BLUE RIDGE, Texas—The winds had finally calmed when Debralee King and her husband ventured out to check on their horses and see what damage the tornado that stormed through had caused.
As King stood in her yard Saturday night, she heard a neighbor's scream. Then she saw Jose Daniel Santillano—shirtless, shoeless and running toward her with his newborn girl in his arms.
"He wanted me to take her to the hospital," King said. "He was frantic. His wife was still trapped."
With that, King was thrust into an effort to save what appears to be the youngest victim of a powerful line of storms that spawned multiple tornadoes, destroyed several hundred homes and displaced residents throughout Dallas' suburbs.
King said she and another neighbor got in a vehicle with the infant, Aleya, and began driving. She could see the child was gravely injured.
"I kept saying, 'Oh my God. Be OK, baby. Be OK,'" King recalled. "Her little hand was cold. I kept praying."
She and the neighbor found a game warden about five minutes away, she said.
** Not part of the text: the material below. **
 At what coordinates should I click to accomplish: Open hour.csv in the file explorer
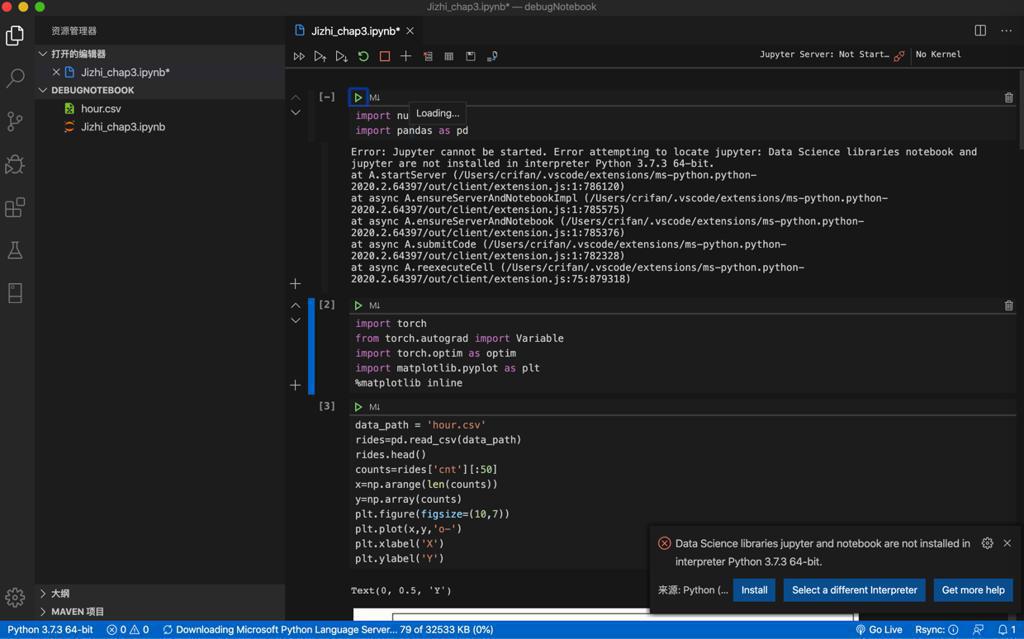point(100,109)
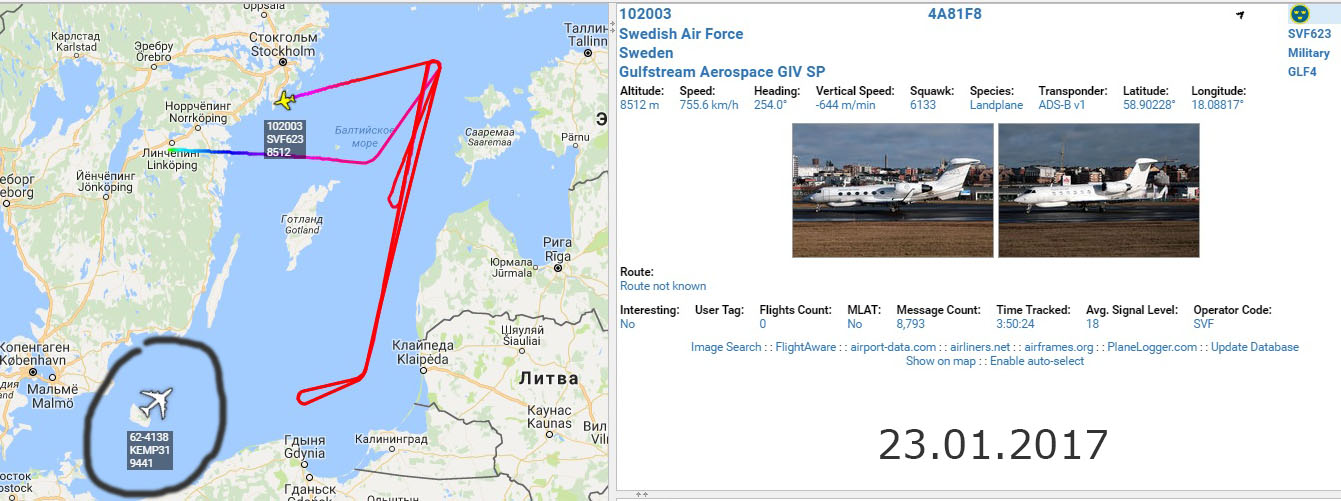Open the right Gulfstream aircraft photo

pyautogui.click(x=1098, y=190)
He called paramedics and began CPR on the girl until an ambulance arrived, according to King and Captain Jim Moody of the Collin County sheriff's department.
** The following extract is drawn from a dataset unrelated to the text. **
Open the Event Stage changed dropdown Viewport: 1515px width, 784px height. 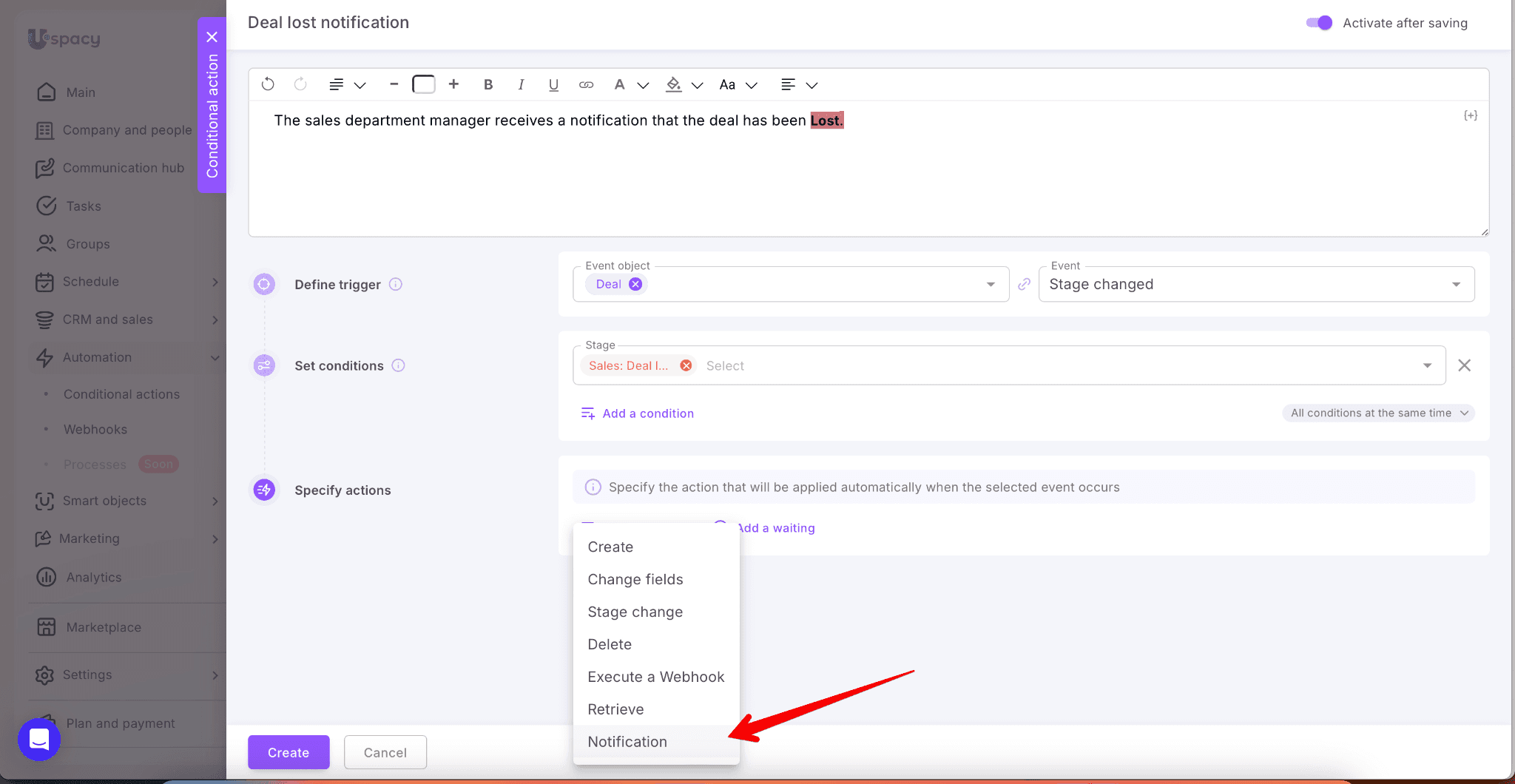(1255, 284)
"She was already gone," King said. "The poor little girl didn't make it."
It remained unclear Monday whether Aleya Santillano died in the tornado or had briefly survived, Moody said.
Authorities in Collin County, just north of Dallas and home to the tiny Blue Ridge, said they were still fleshing out the chronology. King's account matched the details they had thus far, Moody said.
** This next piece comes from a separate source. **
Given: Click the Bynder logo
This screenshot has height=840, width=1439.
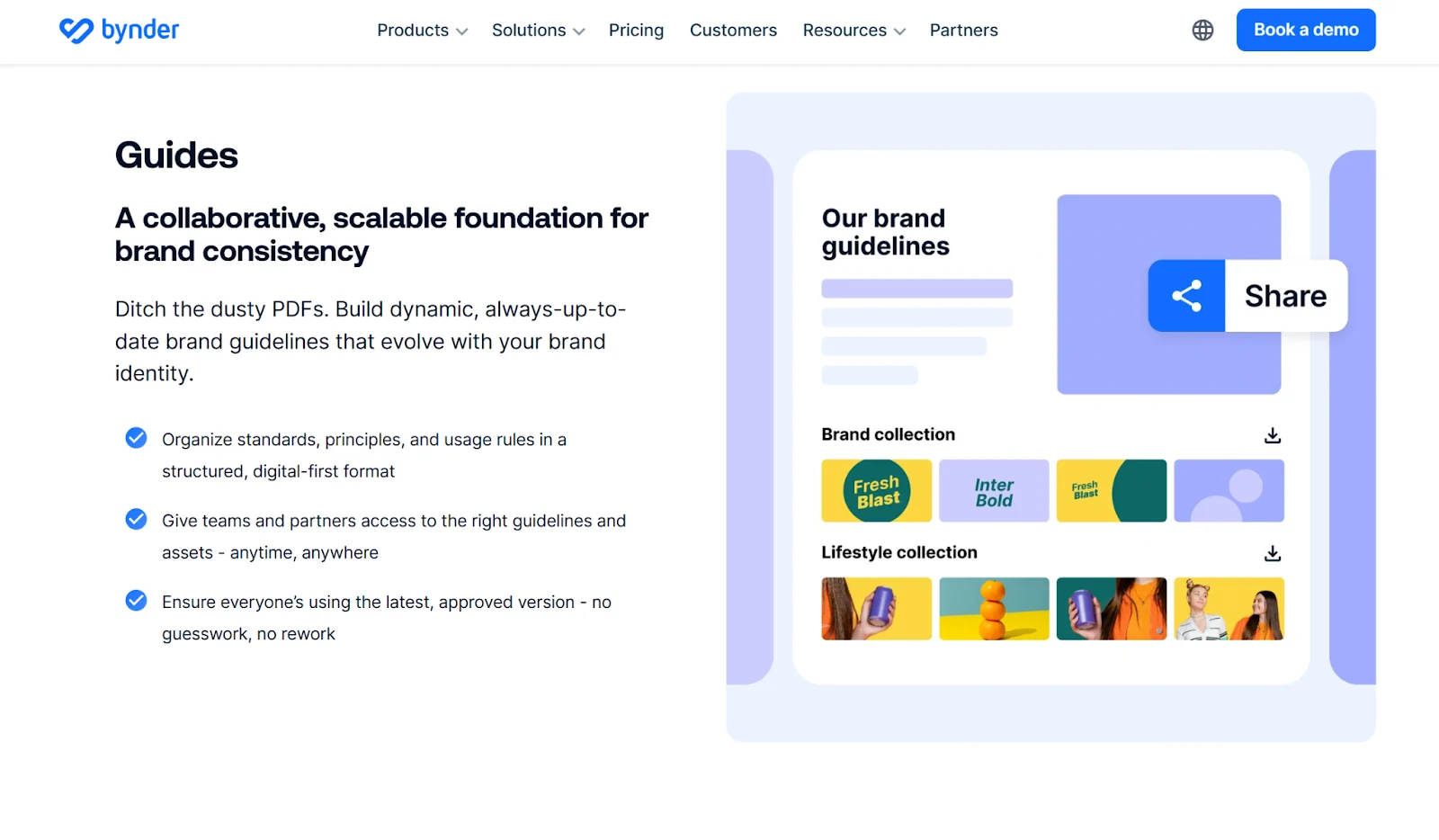Looking at the screenshot, I should point(118,30).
After Santillano handed over the child, King said, he rushed back to the mobile home he shared with his wife, Zuleyma, and three older children. King said she couldn't see through the darkness to know then that the trailer had been blown about 50 feet off its base and laid in a pile of wood and aluminum.
First responders showed up and took the husband and wife to a hospital. He was listed in good condition Monday and she was in critical condition, the hospital said. The other children were not seriously injured.
In Blue Ridge, a church volunteered to let the Santillanos stay in an empty parsonage while they recover, said Judy Phifer, a congregant and teacher at the elementary school the family's older children attend.
"We all had some damage (in Blue Ridge), but it was all minute compared to what they suffered," Phifer said.
King said she has been in touch with Zuleyma Santillano's sister and mother. The family was too distraught Monday to talk publicly, the sister told King.
"It's bad enough that the tornado took their home," King said. "But to take the baby, too, that's wrong."